Yeah, so your concern is at the policy level, not the science level.
This is what I mean about doctors not understanding public health policy and us having a system that makes institutions risk averse. They thought they were showing a commitment to safety by pausing distribution. From a medical perspective this makes sense! From a public health/public opinion perspective though what the people heard was ‘this vaccine is unsafe, don’t take it’. Usage cratered after their announcement. Similar things happened in Europe with the AZ vaccine when they stopped it but not in the UK, who shrugged their shoulders and continued on.
From the FDA’s point of view I get it - if you don’t pause distribution when 50 people die of blood clots the FDA is blamed for being unsafe. If you do pause distraction and 5,000 more people die of COVID that fades into the background and nobody is blamed. That’s bad for public health though!

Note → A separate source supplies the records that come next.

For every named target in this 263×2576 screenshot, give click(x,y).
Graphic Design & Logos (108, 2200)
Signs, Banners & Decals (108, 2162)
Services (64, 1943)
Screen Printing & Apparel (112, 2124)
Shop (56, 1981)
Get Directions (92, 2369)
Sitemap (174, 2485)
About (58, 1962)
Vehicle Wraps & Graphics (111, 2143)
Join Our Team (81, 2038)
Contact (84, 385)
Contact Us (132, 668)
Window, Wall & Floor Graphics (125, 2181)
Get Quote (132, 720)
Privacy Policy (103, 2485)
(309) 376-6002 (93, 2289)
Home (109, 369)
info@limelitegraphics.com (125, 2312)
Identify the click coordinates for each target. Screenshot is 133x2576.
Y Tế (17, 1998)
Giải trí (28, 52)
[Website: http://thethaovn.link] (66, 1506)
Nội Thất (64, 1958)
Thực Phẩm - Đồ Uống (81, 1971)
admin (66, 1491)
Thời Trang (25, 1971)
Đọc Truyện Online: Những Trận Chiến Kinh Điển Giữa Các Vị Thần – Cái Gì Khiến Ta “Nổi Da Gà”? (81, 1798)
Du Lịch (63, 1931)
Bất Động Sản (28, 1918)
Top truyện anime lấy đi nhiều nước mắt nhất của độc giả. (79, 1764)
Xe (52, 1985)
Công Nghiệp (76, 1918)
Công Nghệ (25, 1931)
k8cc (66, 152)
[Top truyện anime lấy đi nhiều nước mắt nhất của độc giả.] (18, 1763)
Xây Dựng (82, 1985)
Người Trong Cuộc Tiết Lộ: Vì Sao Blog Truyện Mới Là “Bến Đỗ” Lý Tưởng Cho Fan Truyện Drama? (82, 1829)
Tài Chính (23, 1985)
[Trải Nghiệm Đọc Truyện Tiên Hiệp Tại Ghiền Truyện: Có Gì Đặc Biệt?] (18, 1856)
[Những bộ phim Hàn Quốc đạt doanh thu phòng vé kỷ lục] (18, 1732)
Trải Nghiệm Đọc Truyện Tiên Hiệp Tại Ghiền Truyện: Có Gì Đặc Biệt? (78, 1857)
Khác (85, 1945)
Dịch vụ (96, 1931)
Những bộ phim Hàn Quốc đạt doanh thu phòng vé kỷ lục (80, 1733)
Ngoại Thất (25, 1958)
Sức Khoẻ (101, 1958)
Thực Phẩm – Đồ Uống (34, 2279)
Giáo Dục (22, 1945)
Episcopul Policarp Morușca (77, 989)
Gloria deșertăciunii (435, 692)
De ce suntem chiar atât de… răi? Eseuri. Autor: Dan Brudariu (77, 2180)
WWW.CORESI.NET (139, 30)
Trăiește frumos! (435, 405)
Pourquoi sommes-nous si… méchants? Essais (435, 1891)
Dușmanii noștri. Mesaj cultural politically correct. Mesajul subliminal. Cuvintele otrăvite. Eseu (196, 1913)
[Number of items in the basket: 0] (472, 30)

Its really surprising to see how much Monday Morning Quaterbacking you're willing to do. When the vaccine was paused, the goal was to get more data. Once it became clear the risk was exceptionally low, of course using the benefit of that knowledge after the fact, why did the stop the vaccine?
I suggest you read about the Cutter Incident. Just imagine if the J&J vaccine was causing thousands of blood clots and there were hundreds dying because of the vaccine? You're so confident in your beliefs because you have the benefit of knowledge of the outcome. But what if the J&J vaccine had an issue analogous the Cutter Incident? There is a very real problem that has occurred in the past regarding vaccine manufacturing.